I have now been volunteering in the neonatal intensive-care unit of a local hospital for a little over two months. I don't get there as often as I would like, but I have spent many quality hours in the NICU.
What I have done is somewhat different than what I thought I had signed up to do. I thought I had gone through the approval and orientation process to hold newborn babies. After all, the program I responded to is the "Cuddler Program". As it turns out, they don't always need me to cuddle or feed babies. Many times they just need me to answer the phone or answer the door. Sometimes, like today, all of the babies were in isolation or parents and family members were there. Can you imagine this scenario? "Excuse me mom, there is a volunteer who has driven twenty miles to hold your baby, Would you mind letting him hold her for a while?" "Sure. I'd be glad to. Thank you for your service."
This morning, because there were no babies available to hold and there was a tech answering the phone, there was nothing for me to do. And I just left. So was it a wasted trip? Not at all. The charge nurse has told me I can call before I come, but since the situation in the NICU changes minute by minute, it's worth the drive for me just to show up and find out.
Being associated with the NICU in any capacity has altered my perception of reality. Until two months ago, when I woke up in the middle of the night I was only aware that there were six Waffle Houses within ten miles of my house and that I could get dressed and get a waffle and a bottomless cup of coffee at any of them. Now when I wake up at 1:23 or 2:46 or 4:16 before I think about the Waffle House, I think "There are distressed babies in the NICU being cared for by a loving and dedicated staff of people right now. Those lights are blinking and the monitors are beeping on the machines that are keeping those babies alive. The doctors, nurses and technicians are attending to each one of them according to their unique needs and situation. I could get up, put on my volunteer garb, drive to the hospital and maybe help out." Then I think, "And I could stop and get a waffle on the way home." I haven't done this yet, but I will.
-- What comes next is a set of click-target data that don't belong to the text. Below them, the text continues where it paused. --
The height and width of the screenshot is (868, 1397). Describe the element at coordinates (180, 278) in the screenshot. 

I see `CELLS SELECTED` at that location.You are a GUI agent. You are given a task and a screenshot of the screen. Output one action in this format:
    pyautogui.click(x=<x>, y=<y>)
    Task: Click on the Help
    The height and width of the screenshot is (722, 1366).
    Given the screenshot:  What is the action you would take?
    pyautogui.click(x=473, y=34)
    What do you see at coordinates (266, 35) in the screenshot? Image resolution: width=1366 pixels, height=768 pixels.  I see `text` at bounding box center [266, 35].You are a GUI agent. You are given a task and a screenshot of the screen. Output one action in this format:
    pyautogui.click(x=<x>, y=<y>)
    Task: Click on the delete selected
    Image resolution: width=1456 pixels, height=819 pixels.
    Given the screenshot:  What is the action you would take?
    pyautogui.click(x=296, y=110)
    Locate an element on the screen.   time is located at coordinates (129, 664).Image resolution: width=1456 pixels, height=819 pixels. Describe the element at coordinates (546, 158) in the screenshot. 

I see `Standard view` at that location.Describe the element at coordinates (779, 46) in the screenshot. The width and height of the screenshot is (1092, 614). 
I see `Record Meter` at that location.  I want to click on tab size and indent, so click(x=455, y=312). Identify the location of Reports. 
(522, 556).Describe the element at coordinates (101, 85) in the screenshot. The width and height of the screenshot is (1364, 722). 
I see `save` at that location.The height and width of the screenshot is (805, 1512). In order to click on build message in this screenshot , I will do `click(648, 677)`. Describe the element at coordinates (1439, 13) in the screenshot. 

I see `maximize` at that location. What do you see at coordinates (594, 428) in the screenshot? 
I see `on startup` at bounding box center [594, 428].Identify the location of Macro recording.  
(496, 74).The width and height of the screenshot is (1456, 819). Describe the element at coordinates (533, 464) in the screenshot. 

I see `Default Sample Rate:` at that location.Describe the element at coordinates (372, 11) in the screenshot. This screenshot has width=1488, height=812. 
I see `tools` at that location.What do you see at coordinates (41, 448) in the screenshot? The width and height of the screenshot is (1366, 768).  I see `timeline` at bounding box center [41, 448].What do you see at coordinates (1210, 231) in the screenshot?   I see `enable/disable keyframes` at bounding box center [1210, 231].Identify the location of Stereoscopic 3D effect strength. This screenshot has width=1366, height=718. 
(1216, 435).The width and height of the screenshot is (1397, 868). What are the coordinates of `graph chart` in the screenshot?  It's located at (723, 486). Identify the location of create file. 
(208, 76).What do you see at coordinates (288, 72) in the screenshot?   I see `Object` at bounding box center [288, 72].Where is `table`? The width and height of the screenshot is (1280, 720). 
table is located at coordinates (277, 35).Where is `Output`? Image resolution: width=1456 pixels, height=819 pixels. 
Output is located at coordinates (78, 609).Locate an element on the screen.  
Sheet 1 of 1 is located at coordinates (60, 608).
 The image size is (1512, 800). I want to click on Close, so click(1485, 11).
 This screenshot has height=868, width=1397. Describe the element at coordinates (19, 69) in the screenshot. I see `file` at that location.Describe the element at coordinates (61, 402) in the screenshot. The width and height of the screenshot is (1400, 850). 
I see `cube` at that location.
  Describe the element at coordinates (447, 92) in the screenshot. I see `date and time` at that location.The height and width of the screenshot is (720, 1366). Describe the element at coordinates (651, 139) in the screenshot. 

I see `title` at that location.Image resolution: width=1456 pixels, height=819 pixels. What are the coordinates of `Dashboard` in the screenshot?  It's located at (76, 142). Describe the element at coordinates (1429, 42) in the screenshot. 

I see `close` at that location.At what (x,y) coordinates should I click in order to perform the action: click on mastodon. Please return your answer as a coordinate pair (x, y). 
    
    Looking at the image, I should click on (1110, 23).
All of these babies are in the NICU because they are distressed. Not all of them are sick; but some are. Not all of them were born addicted; but some were. Most of them are born premature and need some extra help getting started. And let me tell you, the help they get is extraordinary. The first NICU in the United States was opened in 1965 at the Yale-New Haven Hospital in New Haven, Connecticut. Can you imagine how very lucky that first distressed baby and her family were for her to wake up in a unit equipped just for her? There are now well over 1000 neonatal ICUs in the United States. Multiply a thousand times how many babies over fifty-one years to imagine the immeasurable impact of these remarkable hospital wards. How many tens of thousands of people are walking, talking and loving their children and grandchildren because of a NICU?
Of all the definitions I read of "compensation" none of them begin to approach what I get paid as a volunteer in this hospital. Yes, I quite often get to cuddle and feed distressed newborn babies. And when I do. Well, let's just say at that moment nothing else matters to me in the universe. There is nowhere else I want to be and nothing else I want to be doing. And I am at perfect peace. Nobody has to pay me. I'm paid in full.